* Exercise details:
Begin with the line containing "Gifts (694, 147)" and reproduce it and all later lines exactly, through the last line of the records. Add nothing else.

* Stored dataset items:
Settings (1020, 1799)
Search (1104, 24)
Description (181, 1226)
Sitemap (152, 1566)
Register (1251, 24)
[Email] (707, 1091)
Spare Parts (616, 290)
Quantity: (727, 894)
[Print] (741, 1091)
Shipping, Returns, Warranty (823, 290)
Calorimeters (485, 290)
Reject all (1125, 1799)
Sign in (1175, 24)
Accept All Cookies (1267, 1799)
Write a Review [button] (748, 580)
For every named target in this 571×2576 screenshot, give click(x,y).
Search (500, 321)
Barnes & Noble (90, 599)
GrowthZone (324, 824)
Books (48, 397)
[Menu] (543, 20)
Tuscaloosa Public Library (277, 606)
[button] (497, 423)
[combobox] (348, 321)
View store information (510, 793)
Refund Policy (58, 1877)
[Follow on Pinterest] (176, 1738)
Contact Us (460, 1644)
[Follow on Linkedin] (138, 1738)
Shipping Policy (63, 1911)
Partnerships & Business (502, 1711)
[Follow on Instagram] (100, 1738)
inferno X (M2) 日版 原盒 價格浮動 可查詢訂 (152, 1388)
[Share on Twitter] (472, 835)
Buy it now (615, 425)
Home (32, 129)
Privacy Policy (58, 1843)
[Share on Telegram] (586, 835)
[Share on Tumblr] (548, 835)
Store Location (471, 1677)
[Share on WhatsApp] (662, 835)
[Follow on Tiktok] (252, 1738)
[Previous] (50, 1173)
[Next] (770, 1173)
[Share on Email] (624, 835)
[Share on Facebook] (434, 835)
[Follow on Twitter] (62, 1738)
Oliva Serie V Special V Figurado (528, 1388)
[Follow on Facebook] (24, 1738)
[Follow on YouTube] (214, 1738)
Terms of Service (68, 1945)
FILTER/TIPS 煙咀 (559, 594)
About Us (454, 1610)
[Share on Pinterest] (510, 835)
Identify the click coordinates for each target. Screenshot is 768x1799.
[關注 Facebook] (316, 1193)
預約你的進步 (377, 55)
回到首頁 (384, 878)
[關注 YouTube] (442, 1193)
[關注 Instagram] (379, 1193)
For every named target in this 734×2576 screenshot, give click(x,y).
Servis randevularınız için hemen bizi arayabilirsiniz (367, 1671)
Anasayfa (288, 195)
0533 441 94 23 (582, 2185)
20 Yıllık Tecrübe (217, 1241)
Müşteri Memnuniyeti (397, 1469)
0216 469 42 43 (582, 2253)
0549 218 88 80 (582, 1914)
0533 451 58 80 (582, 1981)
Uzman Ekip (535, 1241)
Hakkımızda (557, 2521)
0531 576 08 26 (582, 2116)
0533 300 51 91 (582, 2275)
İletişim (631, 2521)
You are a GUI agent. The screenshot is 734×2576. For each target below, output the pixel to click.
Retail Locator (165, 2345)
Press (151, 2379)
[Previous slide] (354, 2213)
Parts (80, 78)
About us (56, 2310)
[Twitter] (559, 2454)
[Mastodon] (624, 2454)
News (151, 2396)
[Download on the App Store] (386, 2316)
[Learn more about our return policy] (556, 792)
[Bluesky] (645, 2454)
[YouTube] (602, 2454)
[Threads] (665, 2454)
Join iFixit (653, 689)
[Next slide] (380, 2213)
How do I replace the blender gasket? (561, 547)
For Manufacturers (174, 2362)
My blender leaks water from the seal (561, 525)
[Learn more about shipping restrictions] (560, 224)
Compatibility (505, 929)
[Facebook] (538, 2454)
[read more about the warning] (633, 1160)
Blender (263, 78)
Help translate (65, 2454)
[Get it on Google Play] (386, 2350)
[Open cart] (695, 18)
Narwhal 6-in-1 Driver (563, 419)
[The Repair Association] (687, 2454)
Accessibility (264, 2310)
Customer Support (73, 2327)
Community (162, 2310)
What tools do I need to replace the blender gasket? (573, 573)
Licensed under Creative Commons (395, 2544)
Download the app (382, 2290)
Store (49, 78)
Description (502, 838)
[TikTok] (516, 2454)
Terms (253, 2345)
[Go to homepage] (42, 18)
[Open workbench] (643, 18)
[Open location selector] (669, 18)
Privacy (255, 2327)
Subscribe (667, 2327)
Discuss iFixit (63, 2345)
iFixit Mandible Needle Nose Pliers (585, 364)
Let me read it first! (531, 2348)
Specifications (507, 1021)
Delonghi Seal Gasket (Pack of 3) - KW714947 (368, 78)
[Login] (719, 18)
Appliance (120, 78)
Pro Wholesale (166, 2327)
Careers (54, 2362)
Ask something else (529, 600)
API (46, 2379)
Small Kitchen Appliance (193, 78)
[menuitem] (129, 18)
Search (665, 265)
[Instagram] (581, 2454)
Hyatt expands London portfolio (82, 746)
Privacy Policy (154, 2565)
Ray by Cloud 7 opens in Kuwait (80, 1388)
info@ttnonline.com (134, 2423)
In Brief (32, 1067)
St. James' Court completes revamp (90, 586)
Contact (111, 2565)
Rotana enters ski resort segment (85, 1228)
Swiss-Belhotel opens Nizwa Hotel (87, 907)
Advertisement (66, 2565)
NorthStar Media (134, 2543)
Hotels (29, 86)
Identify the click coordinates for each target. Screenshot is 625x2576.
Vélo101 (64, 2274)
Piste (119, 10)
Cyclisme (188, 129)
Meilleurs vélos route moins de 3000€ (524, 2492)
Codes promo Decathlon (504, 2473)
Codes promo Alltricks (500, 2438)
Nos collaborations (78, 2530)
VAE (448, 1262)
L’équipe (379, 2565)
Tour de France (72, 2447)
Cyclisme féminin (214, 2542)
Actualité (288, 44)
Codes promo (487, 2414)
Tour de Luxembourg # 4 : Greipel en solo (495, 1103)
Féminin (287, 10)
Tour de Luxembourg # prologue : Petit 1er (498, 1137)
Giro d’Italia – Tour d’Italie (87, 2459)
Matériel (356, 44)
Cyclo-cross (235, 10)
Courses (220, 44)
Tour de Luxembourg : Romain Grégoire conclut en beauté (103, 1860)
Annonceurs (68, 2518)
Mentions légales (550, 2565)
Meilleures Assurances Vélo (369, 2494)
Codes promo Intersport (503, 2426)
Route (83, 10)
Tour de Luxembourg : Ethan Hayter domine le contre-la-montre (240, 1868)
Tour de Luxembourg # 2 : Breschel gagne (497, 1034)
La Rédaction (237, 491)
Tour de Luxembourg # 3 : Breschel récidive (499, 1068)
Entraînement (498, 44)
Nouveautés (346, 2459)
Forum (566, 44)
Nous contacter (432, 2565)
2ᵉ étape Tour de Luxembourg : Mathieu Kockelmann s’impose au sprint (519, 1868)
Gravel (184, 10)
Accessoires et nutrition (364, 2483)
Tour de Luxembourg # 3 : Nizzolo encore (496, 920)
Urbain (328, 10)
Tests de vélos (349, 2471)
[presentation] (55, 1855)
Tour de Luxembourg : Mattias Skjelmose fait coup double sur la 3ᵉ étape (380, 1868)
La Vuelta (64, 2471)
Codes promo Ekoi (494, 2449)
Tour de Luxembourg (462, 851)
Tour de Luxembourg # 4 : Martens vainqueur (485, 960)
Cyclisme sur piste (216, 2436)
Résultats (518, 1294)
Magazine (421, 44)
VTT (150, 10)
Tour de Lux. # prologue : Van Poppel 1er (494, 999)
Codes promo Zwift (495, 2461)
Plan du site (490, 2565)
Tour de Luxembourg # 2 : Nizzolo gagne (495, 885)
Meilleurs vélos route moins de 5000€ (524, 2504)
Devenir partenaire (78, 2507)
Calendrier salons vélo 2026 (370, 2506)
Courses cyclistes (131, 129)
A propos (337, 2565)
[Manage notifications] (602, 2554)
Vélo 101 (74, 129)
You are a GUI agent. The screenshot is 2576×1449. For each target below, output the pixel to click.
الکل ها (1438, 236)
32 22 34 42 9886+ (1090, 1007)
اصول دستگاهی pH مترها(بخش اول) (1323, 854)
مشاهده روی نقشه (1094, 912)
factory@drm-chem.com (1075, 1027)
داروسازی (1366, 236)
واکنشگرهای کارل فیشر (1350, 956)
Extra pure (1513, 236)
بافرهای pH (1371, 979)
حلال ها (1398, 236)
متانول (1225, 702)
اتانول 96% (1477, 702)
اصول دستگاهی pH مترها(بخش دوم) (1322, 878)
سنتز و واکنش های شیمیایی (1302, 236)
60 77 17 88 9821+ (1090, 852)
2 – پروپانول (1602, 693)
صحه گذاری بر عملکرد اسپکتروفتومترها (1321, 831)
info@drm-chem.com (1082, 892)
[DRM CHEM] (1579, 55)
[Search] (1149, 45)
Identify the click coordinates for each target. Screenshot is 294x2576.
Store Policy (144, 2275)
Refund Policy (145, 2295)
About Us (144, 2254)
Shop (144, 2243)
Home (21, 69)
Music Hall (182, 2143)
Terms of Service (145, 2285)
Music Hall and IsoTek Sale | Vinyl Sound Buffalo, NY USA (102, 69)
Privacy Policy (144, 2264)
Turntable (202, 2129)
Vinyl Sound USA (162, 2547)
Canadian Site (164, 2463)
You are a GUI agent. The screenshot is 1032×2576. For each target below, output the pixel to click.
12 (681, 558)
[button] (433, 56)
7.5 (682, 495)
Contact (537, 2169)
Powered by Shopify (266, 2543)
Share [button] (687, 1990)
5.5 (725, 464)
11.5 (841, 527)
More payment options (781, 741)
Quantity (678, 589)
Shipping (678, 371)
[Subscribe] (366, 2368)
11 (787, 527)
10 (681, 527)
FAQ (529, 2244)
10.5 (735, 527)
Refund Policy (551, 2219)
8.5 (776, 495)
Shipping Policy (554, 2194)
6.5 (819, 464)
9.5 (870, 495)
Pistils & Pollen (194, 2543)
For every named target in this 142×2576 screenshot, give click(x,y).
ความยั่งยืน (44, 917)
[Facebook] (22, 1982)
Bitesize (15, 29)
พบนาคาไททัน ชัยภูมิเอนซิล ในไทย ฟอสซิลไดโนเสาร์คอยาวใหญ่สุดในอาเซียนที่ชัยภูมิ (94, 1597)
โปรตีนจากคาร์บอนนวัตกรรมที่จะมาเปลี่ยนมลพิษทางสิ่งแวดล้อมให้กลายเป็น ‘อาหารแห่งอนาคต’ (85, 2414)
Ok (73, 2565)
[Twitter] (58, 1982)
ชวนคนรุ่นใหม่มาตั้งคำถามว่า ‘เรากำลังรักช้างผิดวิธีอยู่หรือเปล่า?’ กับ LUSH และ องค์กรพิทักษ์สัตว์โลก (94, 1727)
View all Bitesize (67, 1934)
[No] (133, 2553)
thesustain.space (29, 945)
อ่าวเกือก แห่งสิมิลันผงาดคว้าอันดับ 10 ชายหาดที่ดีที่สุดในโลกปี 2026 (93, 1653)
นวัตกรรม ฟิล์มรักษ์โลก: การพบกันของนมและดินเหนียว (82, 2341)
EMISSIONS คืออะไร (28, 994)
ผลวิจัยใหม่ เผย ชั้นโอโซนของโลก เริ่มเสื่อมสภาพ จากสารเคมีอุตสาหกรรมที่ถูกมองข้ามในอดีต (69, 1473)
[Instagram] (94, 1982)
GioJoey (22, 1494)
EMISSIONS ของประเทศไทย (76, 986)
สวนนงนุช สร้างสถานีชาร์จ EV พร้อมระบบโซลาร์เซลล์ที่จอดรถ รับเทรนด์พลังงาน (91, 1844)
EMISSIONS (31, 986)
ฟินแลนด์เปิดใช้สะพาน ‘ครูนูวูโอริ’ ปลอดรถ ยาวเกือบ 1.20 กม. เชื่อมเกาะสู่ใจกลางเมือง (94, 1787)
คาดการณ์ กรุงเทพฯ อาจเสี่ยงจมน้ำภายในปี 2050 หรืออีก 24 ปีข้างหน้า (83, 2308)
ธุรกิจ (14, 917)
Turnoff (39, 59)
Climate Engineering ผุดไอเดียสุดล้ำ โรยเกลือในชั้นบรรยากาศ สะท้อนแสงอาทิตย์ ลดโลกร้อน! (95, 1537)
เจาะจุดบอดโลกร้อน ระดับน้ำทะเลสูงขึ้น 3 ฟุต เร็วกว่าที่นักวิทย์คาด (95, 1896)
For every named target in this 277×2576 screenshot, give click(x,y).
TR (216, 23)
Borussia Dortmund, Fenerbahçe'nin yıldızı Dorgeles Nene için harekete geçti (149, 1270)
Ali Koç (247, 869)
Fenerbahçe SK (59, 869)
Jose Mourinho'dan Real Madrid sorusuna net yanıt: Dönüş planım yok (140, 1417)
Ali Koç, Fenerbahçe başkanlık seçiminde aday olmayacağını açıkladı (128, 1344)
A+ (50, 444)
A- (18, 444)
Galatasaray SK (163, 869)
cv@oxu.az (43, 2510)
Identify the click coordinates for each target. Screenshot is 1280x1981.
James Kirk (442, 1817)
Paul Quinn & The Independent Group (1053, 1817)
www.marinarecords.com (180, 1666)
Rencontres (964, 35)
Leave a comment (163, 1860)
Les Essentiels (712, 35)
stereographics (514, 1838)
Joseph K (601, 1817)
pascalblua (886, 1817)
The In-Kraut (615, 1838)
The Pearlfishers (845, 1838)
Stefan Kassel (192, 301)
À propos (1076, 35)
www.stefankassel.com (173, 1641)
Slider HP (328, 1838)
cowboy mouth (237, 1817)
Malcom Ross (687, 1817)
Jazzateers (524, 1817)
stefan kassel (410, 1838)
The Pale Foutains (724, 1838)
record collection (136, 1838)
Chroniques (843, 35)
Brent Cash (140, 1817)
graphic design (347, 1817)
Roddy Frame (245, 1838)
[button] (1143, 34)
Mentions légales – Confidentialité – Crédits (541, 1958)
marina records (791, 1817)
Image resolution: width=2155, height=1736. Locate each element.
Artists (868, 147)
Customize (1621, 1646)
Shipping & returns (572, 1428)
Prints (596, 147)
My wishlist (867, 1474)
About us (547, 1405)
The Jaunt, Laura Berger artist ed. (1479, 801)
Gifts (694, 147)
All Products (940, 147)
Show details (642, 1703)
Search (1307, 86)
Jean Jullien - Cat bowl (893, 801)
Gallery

* Written reply:
Gifts (694, 147)
All Products (940, 147)
Show details (642, 1703)
Search (1307, 86)
Jean Jullien - Cat bowl (893, 801)
Gallery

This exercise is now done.